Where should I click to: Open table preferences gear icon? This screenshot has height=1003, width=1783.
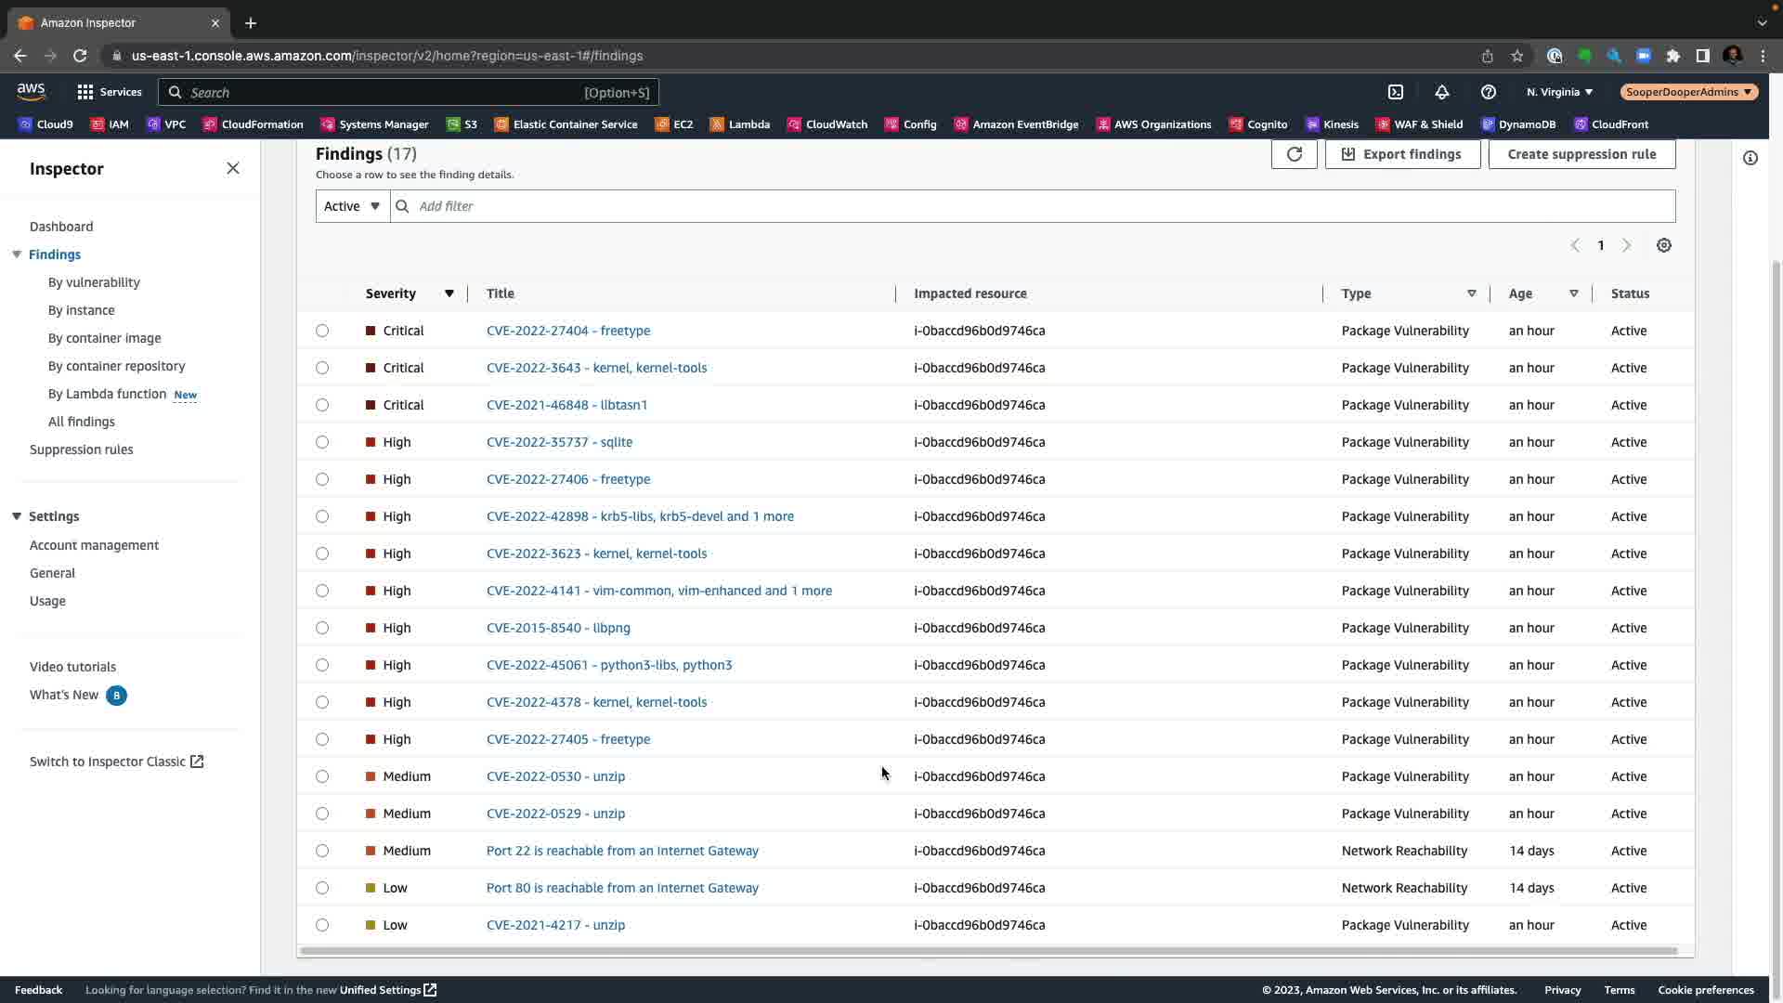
---
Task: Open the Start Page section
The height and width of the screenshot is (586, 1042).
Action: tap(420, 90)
==
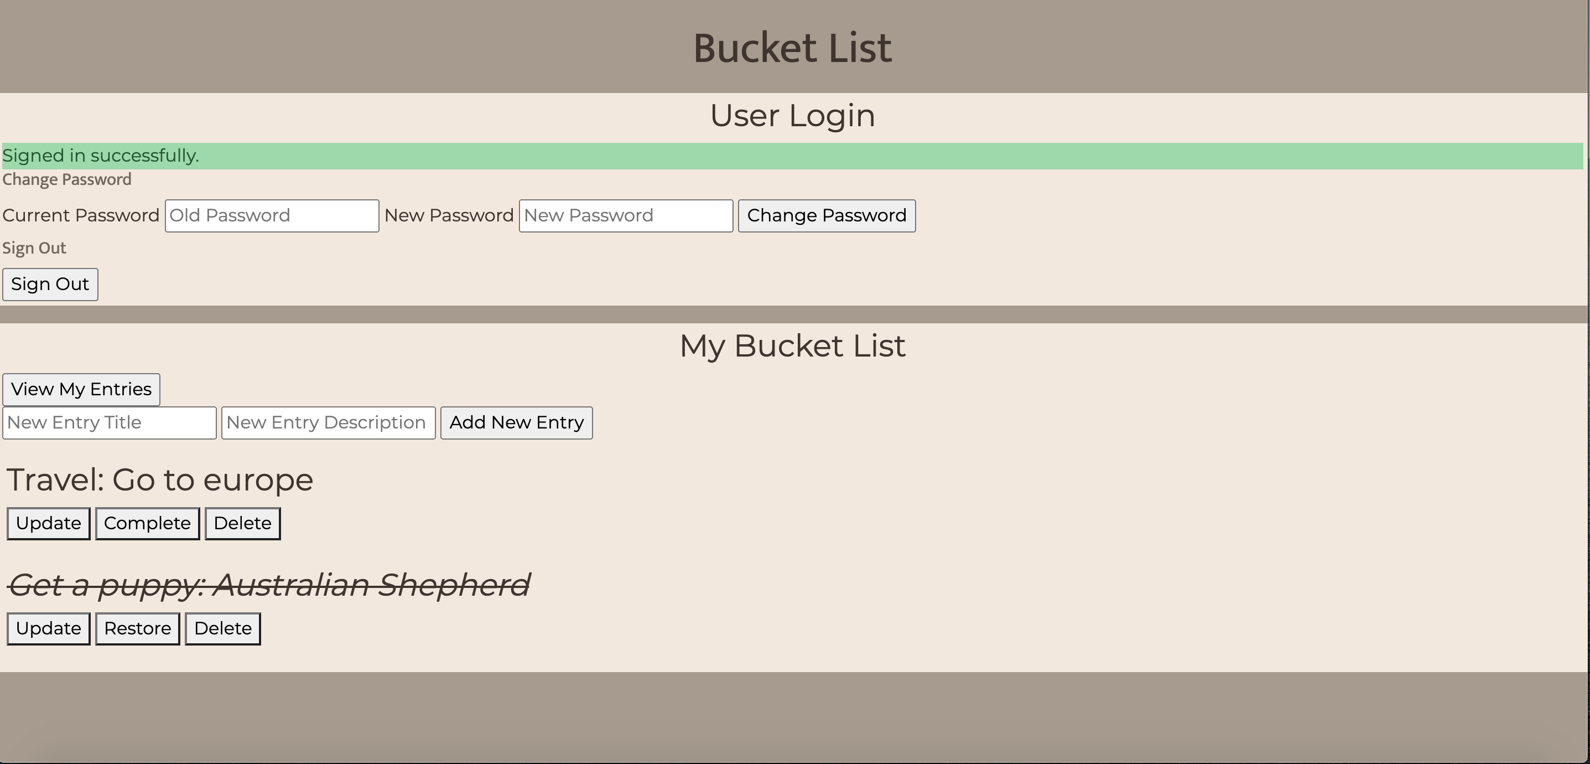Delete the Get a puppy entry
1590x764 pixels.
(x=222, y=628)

## WHAT THE TASK REQUIRES
Wherever "Open" appears in a line of the entries, copy that line.

## RESULT
Where should I click to: Open table preferences gear icon? This screenshot has height=1003, width=1783.
Task: Open the Start Page section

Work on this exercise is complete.